The equivalent code, with none of those defects, looks like this:
outFile = open('/tmp/out.txt', 'w')
for item in fcString.split(','):
outFile.write(item)
outFile.write('\n')
outFile.close()
In Python 2.6 you can use a with statement to make it even more compact. The file closes itself at the end of the block. And you can use file.writelines to write the data and newline in one go. It's more efficient to pass it a tuple than to pass it a list.
with open('/tmp/out.txt', 'w') as f:
for item in fcString.split(','):
f.writelines((item, '\n'))
In the next part of the lesson, 5b, we see:
# Author: John Lowry
# Date: Dec. 21, 2007
# Purpose: Lesson 5: Reading a and writing a textfile
#############################################################
# Open the text file in read mode
inFile = open(r"C:\john\TeachingGIS\WILD6900_ArcGISPython\Lesson5\nests2005_coords.csv", "r")
# Open a new text file to write to
outFile = open(r"C:\john\TeachingGIS\WILD6900_ArcGISPython\Lesson5_results\nests2005_format.txt", "w")
# Read entire file and print one line at a time
for line in inFile.readlines():
nestList = line.split(",")
id = nestList[0]
cnd = nestList[1]
x = nestList[2]
y = nestList[3]
outFile.write("Siteid: " + id + "\n")
outFile.write("Condition: " + cnd + "\n")
outFile.write("X Coordinate: " + x + "\n")
outFile.write("Y Coordinate: " + y + "\n")
outFile.write("\n")
# Close the files
inFile.close()
outFile.close()
The more effective version of the looping block is this:
for line in inFile:
outFile.write(
'Siteid: %s\nCondition: %s\nX Coordinate: %s\nY Coordinate: %s\n\n' \
% tuple(line.split(','))
)
String formatting is more efficient than string concatenation (or not -- see the update below) and you can avoid needless variable assignments by using the split results directly.
I blogged before about how smelly the ArcGIS scripting cursor syntax was. I hear it's better now, but you can still see the old style in the USU course code.

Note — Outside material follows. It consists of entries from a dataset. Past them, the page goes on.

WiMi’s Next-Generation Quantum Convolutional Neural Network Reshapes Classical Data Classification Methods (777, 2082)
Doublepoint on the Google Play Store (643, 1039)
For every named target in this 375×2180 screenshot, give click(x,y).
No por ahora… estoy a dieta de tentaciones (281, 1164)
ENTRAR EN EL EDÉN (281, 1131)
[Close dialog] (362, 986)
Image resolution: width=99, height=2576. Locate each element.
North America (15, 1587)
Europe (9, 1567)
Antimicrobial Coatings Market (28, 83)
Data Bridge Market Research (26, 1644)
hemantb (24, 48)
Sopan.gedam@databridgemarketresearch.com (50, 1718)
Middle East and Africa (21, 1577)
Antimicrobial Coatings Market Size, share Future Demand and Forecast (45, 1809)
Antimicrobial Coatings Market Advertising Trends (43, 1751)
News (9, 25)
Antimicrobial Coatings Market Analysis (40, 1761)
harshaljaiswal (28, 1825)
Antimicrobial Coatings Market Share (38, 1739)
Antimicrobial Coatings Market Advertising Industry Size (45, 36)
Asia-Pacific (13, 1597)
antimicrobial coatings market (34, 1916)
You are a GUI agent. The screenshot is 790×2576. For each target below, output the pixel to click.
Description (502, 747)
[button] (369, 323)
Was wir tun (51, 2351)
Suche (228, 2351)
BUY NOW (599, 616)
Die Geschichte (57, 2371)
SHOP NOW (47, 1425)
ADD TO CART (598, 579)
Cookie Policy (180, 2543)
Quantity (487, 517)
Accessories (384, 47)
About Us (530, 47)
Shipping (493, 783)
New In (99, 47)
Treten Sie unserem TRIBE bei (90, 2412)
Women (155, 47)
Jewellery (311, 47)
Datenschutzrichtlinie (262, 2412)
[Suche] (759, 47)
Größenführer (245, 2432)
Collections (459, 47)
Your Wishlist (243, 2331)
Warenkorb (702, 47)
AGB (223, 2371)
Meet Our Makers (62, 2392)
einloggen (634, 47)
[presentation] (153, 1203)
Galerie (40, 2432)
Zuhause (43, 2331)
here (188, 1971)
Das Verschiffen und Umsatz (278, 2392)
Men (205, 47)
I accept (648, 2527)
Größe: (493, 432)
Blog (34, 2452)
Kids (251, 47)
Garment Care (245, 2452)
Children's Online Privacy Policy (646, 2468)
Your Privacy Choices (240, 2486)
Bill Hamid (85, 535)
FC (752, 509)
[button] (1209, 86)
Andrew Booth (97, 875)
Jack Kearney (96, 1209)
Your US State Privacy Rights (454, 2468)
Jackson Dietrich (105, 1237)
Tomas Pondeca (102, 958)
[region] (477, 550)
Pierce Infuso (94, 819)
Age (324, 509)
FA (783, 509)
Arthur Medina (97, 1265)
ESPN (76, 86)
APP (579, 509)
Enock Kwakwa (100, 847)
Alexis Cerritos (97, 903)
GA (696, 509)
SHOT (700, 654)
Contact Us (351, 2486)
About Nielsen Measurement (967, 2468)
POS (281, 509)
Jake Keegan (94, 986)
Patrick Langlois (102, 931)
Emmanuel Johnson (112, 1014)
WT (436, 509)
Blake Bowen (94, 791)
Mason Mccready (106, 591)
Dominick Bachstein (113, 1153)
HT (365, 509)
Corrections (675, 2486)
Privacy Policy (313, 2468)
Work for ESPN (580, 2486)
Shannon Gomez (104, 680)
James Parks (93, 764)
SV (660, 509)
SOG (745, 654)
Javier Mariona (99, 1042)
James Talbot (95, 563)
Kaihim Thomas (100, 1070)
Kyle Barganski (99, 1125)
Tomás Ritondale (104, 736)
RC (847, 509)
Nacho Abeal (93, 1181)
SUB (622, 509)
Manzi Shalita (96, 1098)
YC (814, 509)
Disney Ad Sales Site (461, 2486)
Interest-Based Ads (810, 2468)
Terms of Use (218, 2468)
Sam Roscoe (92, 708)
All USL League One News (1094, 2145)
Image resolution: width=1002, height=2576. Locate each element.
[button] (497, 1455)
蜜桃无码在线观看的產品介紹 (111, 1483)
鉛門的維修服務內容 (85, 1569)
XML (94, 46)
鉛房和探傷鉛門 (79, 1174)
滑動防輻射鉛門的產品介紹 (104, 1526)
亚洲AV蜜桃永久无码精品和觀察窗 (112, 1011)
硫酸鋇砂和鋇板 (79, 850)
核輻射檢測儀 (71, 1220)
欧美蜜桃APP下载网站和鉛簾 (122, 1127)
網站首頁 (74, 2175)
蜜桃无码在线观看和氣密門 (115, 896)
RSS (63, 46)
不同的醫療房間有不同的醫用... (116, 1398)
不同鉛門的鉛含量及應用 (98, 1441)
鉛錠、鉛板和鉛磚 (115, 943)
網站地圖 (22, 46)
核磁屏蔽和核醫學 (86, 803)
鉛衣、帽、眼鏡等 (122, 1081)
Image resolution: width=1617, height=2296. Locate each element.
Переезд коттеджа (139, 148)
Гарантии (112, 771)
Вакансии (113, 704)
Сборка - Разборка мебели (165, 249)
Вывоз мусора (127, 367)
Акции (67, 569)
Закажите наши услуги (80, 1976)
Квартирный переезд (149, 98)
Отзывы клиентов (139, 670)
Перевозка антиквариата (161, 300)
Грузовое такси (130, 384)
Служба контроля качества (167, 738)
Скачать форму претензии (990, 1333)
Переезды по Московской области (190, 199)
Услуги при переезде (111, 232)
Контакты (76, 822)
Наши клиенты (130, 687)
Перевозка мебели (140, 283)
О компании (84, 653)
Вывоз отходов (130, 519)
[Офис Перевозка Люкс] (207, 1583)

Update (2009-10-21): Here's my benchmark script. I'm isolating just the inner part of the loop and focusing just on the extra assignments and file writes.
import timeit
# Sample input line
line = '1,good,433207.8362,4518107.044'
# A file-like object
class MockFile(object):
def write(self, line):
pass
outFile = MockFile()
# GIS Style programming. Assignment to intermediate variables
# and each written separately.
s1 = """\
nestList = line.split(',')
id = nestList[0]
cnd = nestList[1]
x = nestList[2]
y = nestList[3]
outFile.write(id)
outFile.write(cnd)
outFile.write(x)
outFile.write(y)
"""
t1 = timeit.Timer(
stmt=s1,
setup='from __main__ import line, outFile'
)
print "GIS style"
print "%.2f usec/pass" % t1.timeit()
print
# Idiomatic Python. No intermediate variables and all written as
# a group
s2 = """\
outFile.write(''.join(line.split(',')))
"""
t2 = timeit.Timer(
stmt=s2,
setup='from __main__ import line, outFile'
)
print "Idiomatic Python"
print "%.2f usec/pass" % t2.timeit()
print
The results:
$ python benchmarks.py
GIS style
2.07 usec/pass
Idiomatic Python
1.29 usec/pass
Someone else has looked at string performance more closely than I, and it looks like I'm wrong. On my Python 2.6, too, concatenation wins over formatting. Use of join is faster than concatenation for lists longer than 1000 items or so.